This is an adapted excerpt from the March 10 episode of “The Rachel Maddow Show.”
It started with an advertisement in The New York Times. On March 29, 1960, the paper ran a full-page ad soliciting donations for Martin Luther King Jr. and for the college students in the South who were fighting segregation.
As Enrich described, the Sullivan decision “helped usher in a new age of American journalism.”
The fundraising appeal, entitled “Heed Their Rising Voice,” listed numerous ways in which the students were allegedly being harassed and terrorized. It also accused Southern officials of committing acts of violence and intimidation and violating the U.S. Constitution.

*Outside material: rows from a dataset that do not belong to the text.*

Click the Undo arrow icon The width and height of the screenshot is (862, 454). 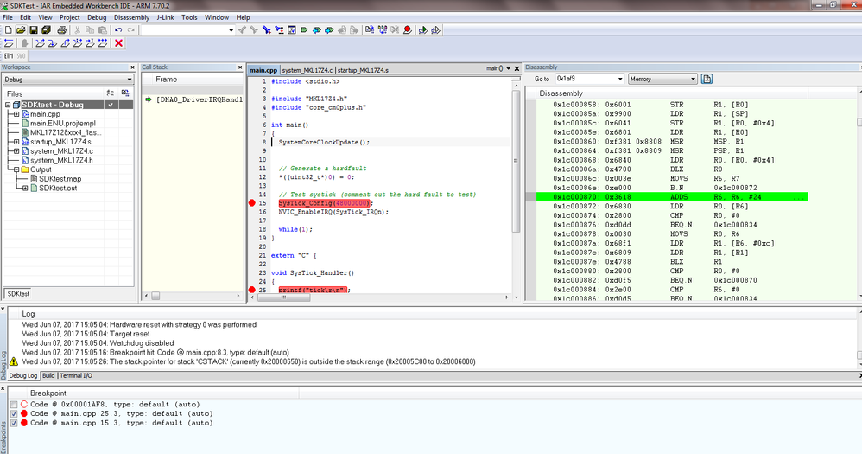tap(118, 30)
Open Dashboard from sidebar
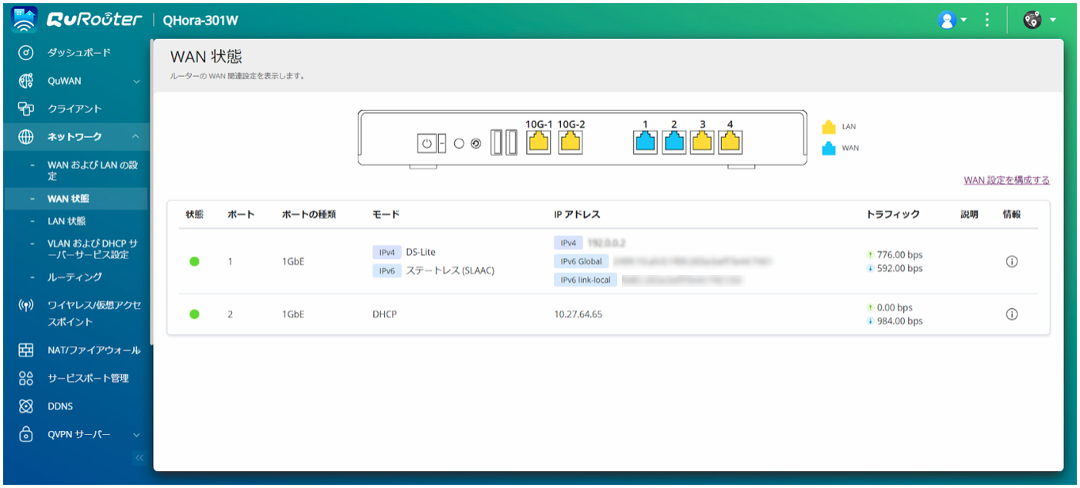Screen dimensions: 1080x488 point(78,53)
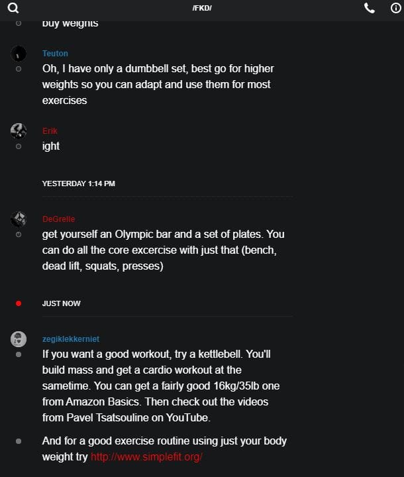Click status circle beside Teuton's dumbbell message
Viewport: 404px width, 477px height.
coord(19,69)
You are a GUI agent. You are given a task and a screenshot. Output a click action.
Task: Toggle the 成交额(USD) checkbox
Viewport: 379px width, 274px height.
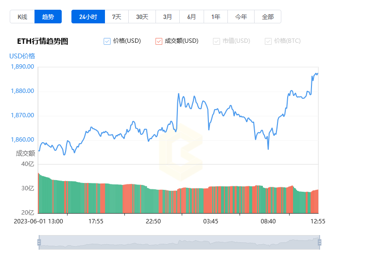point(159,41)
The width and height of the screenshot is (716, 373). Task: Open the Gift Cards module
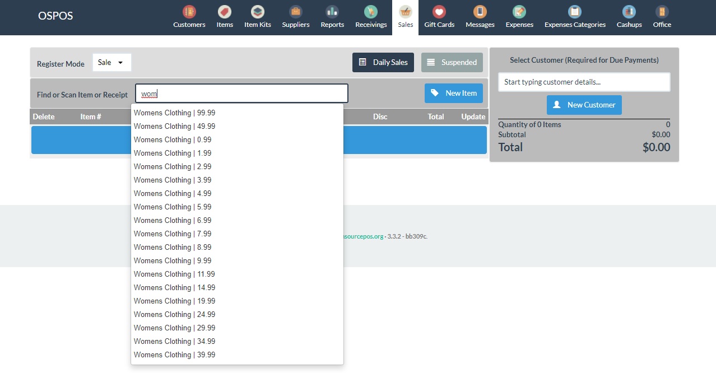tap(439, 17)
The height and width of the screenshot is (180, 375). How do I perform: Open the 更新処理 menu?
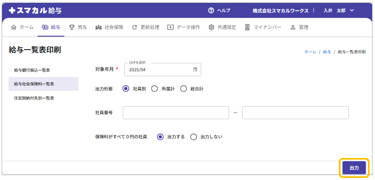click(x=146, y=27)
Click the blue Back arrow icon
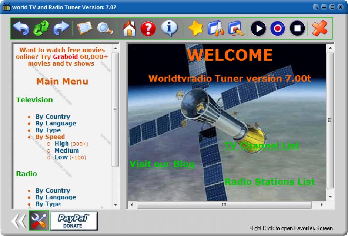Viewport: 348px width, 236px height. 21,29
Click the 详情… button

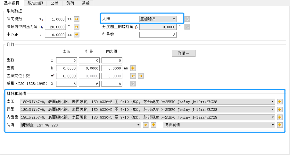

Soon, L.B. Sullivan, a city commissioner in Montgomery, Alabama, one of the cities mentioned in the ad, filed a lawsuit against The New York Times, accusing the paper of libel. Although he was not named in the ad, Sullivan claimed the Times had defamed him — a Southern official — because, he said, some details in the ad were exaggerated or incorrect. At the time, a headline in the local Montgomery paper summed it up this way: “State Finds Formidable Legal Club To Swing at Out-of-State Press.”
In his new book, “Murder the Truth: Fear, the First Amendment and a Secret Campaign to Protect the Powerful,” New York Times reporter David Enrich describes what happened next:
Sullivan’s lawsuit went to trial in the Montgomery courtroom of Judge Walter Jones, who maintained segregated seating, was a devout promoter of all things Confederacy, and believed in what he called “white man’s justice.” … As the Sullivan trial was about to get underway, some prospective jurors showed up to court in Confederate costumes, toting pistols … It took the jurors barely two hours to return a verdict against the Times. The newspaper was ordered to pay Sullivan $500,000. It was the largest libel judgment in the state’s history.
“For racist Southerners, this was the equivalent of a green light,” Enrich writes. “The courts could be used to scare the press into silent submission … The Times, fearing a tidal wave of litigation, barred its reporters from setting foot in Alabama, and its lawyers urged staff members not to write articles about the state’s racism.”
But that was not the end. The Times eventually got its case with Sullivan before the United States Supreme Court. And in 1964, the Supreme Court surprised everybody with a landmark, unanimous decision that would change journalism in this country forever.
In the simplest terms, the court ruled that there cannot be free speech and a free press if news outlets can be sued into oblivion over mistakes or good-faith errors. The court established a new standard: A public figure suing a media outlet for libel would have to prove that the outlet knowingly lied, or acted with reckless disregard for the truth.